#### Extracted material

++++++++

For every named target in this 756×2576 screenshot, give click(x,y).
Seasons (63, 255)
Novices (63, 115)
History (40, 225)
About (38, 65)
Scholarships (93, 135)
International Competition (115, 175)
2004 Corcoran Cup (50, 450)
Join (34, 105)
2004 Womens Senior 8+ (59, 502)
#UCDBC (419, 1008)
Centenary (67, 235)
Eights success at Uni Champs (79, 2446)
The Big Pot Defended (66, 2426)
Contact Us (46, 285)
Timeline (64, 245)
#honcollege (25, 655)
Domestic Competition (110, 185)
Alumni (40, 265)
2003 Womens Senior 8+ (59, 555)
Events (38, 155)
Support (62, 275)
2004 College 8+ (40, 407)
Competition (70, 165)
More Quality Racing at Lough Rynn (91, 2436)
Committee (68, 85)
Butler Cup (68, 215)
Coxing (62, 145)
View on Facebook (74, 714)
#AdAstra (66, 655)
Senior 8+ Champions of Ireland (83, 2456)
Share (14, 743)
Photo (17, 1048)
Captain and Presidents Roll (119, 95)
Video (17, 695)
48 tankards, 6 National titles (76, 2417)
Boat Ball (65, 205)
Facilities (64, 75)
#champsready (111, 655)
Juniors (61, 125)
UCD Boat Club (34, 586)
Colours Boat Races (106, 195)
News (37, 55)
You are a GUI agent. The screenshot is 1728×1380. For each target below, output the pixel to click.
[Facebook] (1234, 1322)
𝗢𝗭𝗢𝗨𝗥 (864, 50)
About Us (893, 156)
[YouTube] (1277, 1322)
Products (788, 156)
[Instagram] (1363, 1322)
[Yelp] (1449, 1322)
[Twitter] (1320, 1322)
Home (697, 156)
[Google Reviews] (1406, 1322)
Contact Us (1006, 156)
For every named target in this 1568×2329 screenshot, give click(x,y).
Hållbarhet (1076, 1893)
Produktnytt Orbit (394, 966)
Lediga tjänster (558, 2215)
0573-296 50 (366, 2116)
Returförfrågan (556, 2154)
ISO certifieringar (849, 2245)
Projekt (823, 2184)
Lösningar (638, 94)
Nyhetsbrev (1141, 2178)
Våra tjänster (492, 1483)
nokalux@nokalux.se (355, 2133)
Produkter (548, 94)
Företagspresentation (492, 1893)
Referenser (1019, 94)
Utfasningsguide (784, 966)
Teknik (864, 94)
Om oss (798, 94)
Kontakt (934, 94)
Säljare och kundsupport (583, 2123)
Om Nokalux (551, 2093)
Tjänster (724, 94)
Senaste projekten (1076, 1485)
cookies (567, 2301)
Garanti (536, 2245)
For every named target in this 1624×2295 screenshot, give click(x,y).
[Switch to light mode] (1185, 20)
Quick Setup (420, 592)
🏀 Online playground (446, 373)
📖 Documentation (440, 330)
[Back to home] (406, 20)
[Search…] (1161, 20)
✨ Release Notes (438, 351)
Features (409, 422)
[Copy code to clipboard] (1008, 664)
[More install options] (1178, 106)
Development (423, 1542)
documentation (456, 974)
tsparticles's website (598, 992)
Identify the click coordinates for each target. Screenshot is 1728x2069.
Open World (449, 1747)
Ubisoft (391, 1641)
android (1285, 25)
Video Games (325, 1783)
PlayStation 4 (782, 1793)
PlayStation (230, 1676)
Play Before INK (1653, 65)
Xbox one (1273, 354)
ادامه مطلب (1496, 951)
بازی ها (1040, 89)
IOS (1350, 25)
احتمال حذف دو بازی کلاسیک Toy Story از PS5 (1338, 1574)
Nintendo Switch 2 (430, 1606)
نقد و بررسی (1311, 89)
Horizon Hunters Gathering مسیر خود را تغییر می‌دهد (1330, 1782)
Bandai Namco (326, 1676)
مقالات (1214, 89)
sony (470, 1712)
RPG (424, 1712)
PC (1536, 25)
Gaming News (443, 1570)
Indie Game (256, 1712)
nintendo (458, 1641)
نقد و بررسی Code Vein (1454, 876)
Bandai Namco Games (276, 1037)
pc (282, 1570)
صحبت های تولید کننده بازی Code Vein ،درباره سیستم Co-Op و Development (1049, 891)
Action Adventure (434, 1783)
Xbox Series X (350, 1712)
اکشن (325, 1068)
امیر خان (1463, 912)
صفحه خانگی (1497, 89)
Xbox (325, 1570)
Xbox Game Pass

++++++++

Print all of the material above exactly as given.

#### Written answer
For every named target in this 756×2576 screenshot, give click(x,y).
Seasons (63, 255)
Novices (63, 115)
History (40, 225)
About (38, 65)
Scholarships (93, 135)
International Competition (115, 175)
2004 Corcoran Cup (50, 450)
Join (34, 105)
2004 Womens Senior 8+ (59, 502)
#UCDBC (419, 1008)
Centenary (67, 235)
Eights success at Uni Champs (79, 2446)
The Big Pot Defended (66, 2426)
Contact Us (46, 285)
Timeline (64, 245)
#honcollege (25, 655)
Domestic Competition (110, 185)
Alumni (40, 265)
2003 Womens Senior 8+ (59, 555)
Events (38, 155)
Support (62, 275)
2004 College 8+ (40, 407)
Competition (70, 165)
More Quality Racing at Lough Rynn (91, 2436)
Committee (68, 85)
Butler Cup (68, 215)
Coxing (62, 145)
View on Facebook (74, 714)
#AdAstra (66, 655)
Senior 8+ Champions of Ireland (83, 2456)
Share (14, 743)
Photo (17, 1048)
Captain and Presidents Roll (119, 95)
Video (17, 695)
48 tankards, 6 National titles (76, 2417)
Boat Ball (65, 205)
Facilities (64, 75)
#champsready (111, 655)
Juniors (61, 125)
UCD Boat Club (34, 586)
Colours Boat Races (106, 195)
News (37, 55)
You are a GUI agent. The screenshot is 1728×1380. For each target below, output the pixel to click.
[Facebook] (1234, 1322)
𝗢𝗭𝗢𝗨𝗥 (864, 50)
About Us (893, 156)
[YouTube] (1277, 1322)
Products (788, 156)
[Instagram] (1363, 1322)
[Yelp] (1449, 1322)
[Twitter] (1320, 1322)
Home (697, 156)
[Google Reviews] (1406, 1322)
Contact Us (1006, 156)
For every named target in this 1568×2329 screenshot, give click(x,y).
Hållbarhet (1076, 1893)
Produktnytt Orbit (394, 966)
Lediga tjänster (558, 2215)
0573-296 50 (366, 2116)
Returförfrågan (556, 2154)
ISO certifieringar (849, 2245)
Projekt (823, 2184)
Lösningar (638, 94)
Nyhetsbrev (1141, 2178)
Våra tjänster (492, 1483)
nokalux@nokalux.se (355, 2133)
Produkter (548, 94)
Företagspresentation (492, 1893)
Referenser (1019, 94)
Utfasningsguide (784, 966)
Teknik (864, 94)
Om oss (798, 94)
Kontakt (934, 94)
Säljare och kundsupport (583, 2123)
Om Nokalux (551, 2093)
Tjänster (724, 94)
Senaste projekten (1076, 1485)
cookies (567, 2301)
Garanti (536, 2245)
For every named target in this 1624×2295 screenshot, give click(x,y).
[Switch to light mode] (1185, 20)
Quick Setup (420, 592)
🏀 Online playground (446, 373)
📖 Documentation (440, 330)
[Back to home] (406, 20)
[Search…] (1161, 20)
✨ Release Notes (438, 351)
Features (409, 422)
[Copy code to clipboard] (1008, 664)
[More install options] (1178, 106)
Development (423, 1542)
documentation (456, 974)
tsparticles's website (598, 992)
Identify the click coordinates for each target. Screenshot is 1728x2069.
Open World (449, 1747)
Ubisoft (391, 1641)
android (1285, 25)
Video Games (325, 1783)
PlayStation 4 (782, 1793)
PlayStation (230, 1676)
Play Before INK (1653, 65)
Xbox one (1273, 354)
ادامه مطلب (1496, 951)
بازی ها (1040, 89)
IOS (1350, 25)
احتمال حذف دو بازی کلاسیک Toy Story از PS5 (1338, 1574)
Nintendo Switch 2 (430, 1606)
نقد و بررسی (1311, 89)
Horizon Hunters Gathering مسیر خود را تغییر می‌دهد (1330, 1782)
Bandai Namco (326, 1676)
مقالات (1214, 89)
sony (470, 1712)
RPG (424, 1712)
PC (1536, 25)
Gaming News (443, 1570)
Indie Game (256, 1712)
nintendo (458, 1641)
نقد و بررسی Code Vein (1454, 876)
Bandai Namco Games (276, 1037)
pc (282, 1570)
صحبت های تولید کننده بازی Code Vein ،درباره سیستم Co-Op و Development (1049, 891)
Action Adventure (434, 1783)
Xbox Series X (350, 1712)
اکشن (325, 1068)
امیر خان (1463, 912)
صفحه خانگی (1497, 89)
Xbox (325, 1570)
Xbox Game Pass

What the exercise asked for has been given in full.